Story image

Speak like a data center geek: Big data

18 Nov 2016

Big data is big for a lot of reasons. Some are literal (its massive datasets) and some are based on the promise of what it could one day deliver. For instance, IDC estimates a 44 billion gigabyte-sized digital universe by 2020, and the big data inside it offers potentially huge amounts of actionable and mind-blowing insights.

At Equinix, we’re into helping uncover all of it. But a first step is understanding some key big data definitions. That’s what our “How to Speak Like a Data Center Geek” series is for.
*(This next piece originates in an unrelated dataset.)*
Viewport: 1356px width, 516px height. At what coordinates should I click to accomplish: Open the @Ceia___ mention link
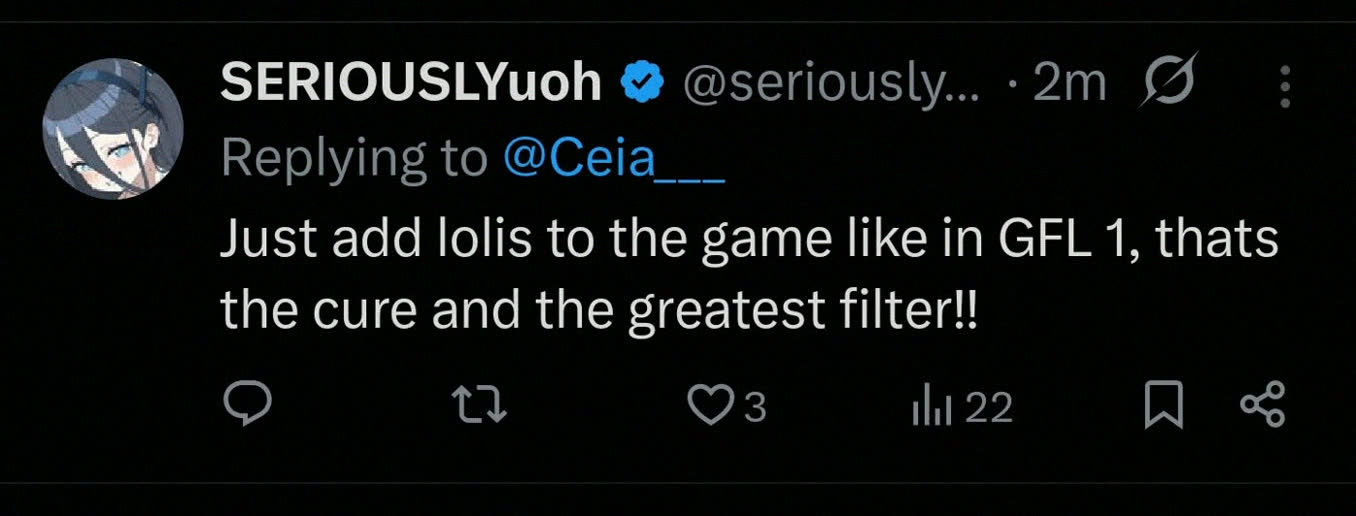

We’ll start basic on our first big data entry, since the list of definitions associated with big data is … big.

Big data

Too obvious? Well, we wanted to expand the big data definition a bit beyond what’s clear just by reading it – namely, it involves “big” amounts of “data.” A geek can do better. Here’s a solid definition from McKinsey: “Big data refers to datasets whose size is beyond the ability of typical database software tools to capture, store, manage, and analyze.” So maybe big data can also be accurately called “too big data?”

The 3Vs

In an important 2001 report, Gartner analyst Doug Laney laid out the defining dimensions of big data, and they all happen to begin with “V”:

Volume: This refers to the depth and breadth of the data that must be managed, and is always growing. For instance, IBM says we create 2.5 quintillion bytes of data very day. That’s enough to fill 10 million Blu-ray discs.

Variety: This is the diversity of the types of data that make up big data datasets. It could be from video, audio, text, photos, etc., and proper analysis involves reconciling it all. Velocity: The sheer and increasing speed with which data is acquired and used.
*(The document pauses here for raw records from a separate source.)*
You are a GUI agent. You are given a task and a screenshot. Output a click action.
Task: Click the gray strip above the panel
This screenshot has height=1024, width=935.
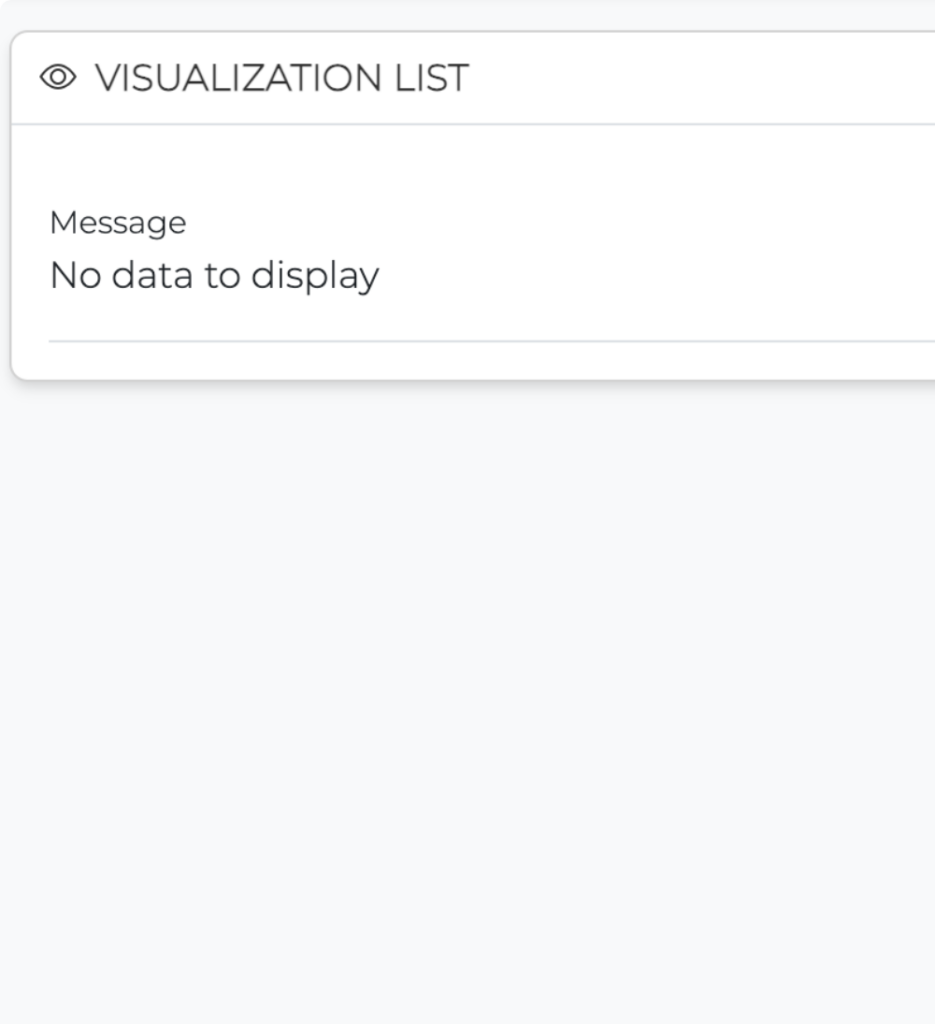tap(470, 14)

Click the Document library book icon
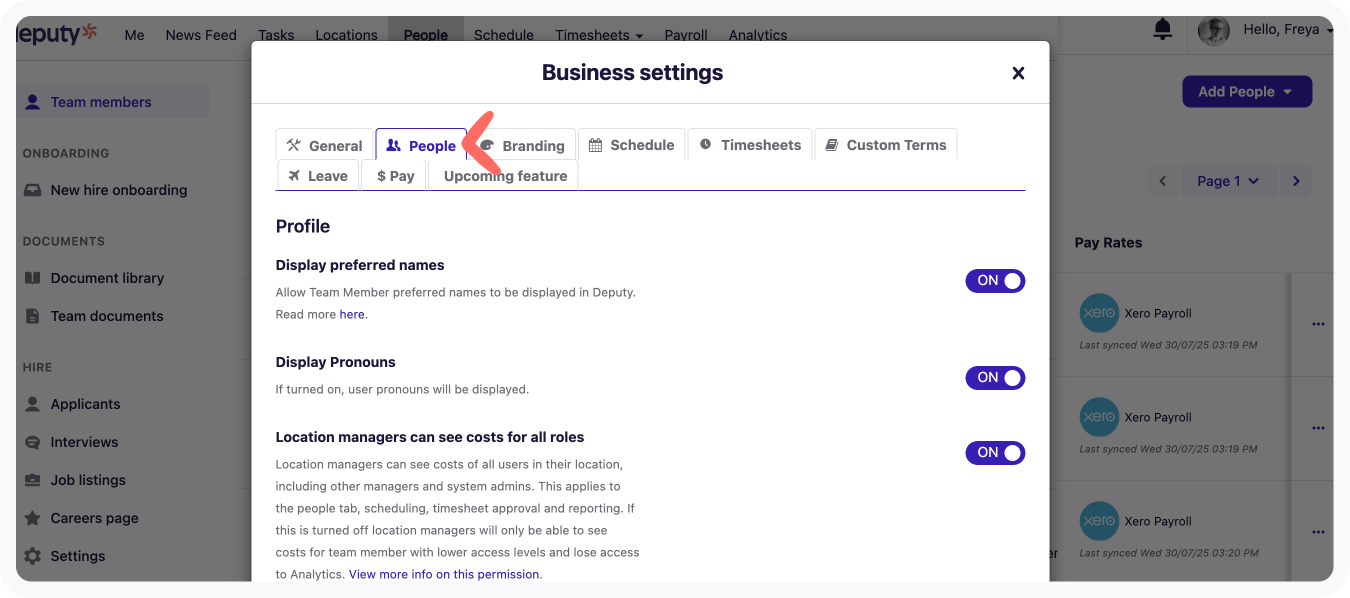33,278
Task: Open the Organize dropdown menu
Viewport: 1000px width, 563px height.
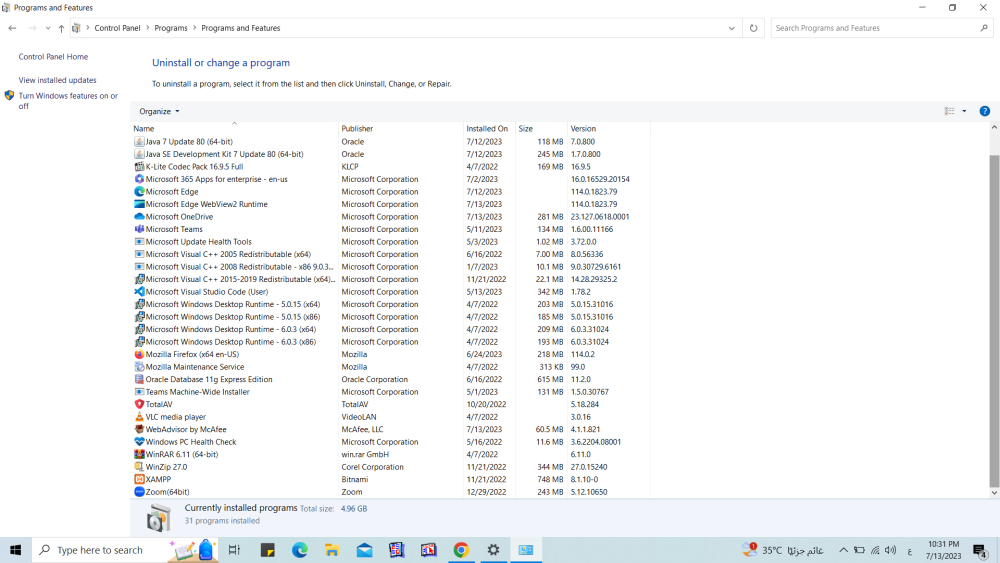Action: pyautogui.click(x=159, y=111)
People have added or proposed more Vs over the years (value, veracity, variability), but it all starts with the 3Vs.

Structured Data                 

This is data that has a defined length and format, such as numbers and dates, and is usually stored in a database. It accounts for about 20% of the data out there, and its structured nature makes it easier to access and organize. So it is potentially powerful and widely usable.

Unstructured Data 

This type of data does not follow a predefined data model or fit into relational databases. Examples include video, the text of email messages and social media. This makes up the bulk of the big data universe and has huge potential, but also presents bigger challenges for those trying to organize and gain insight from it.

Analytics

DataInformed’s has a concise definition of analytics: “Using software-based algorithms and statistics to derive meaning from data.” But the reality is that big data analytics could have an entire Geek entry on its own (and maybe someday, it will). Here are a few subgroups of big data analytics: behavioral analytics, event analytics, location analytics, text analytics. The bottom line is that without good analytics, big data is akin to a mountainous pile of papers dumped on the floor of a 100-acre warehouse. Big data analytics makes big data make sense.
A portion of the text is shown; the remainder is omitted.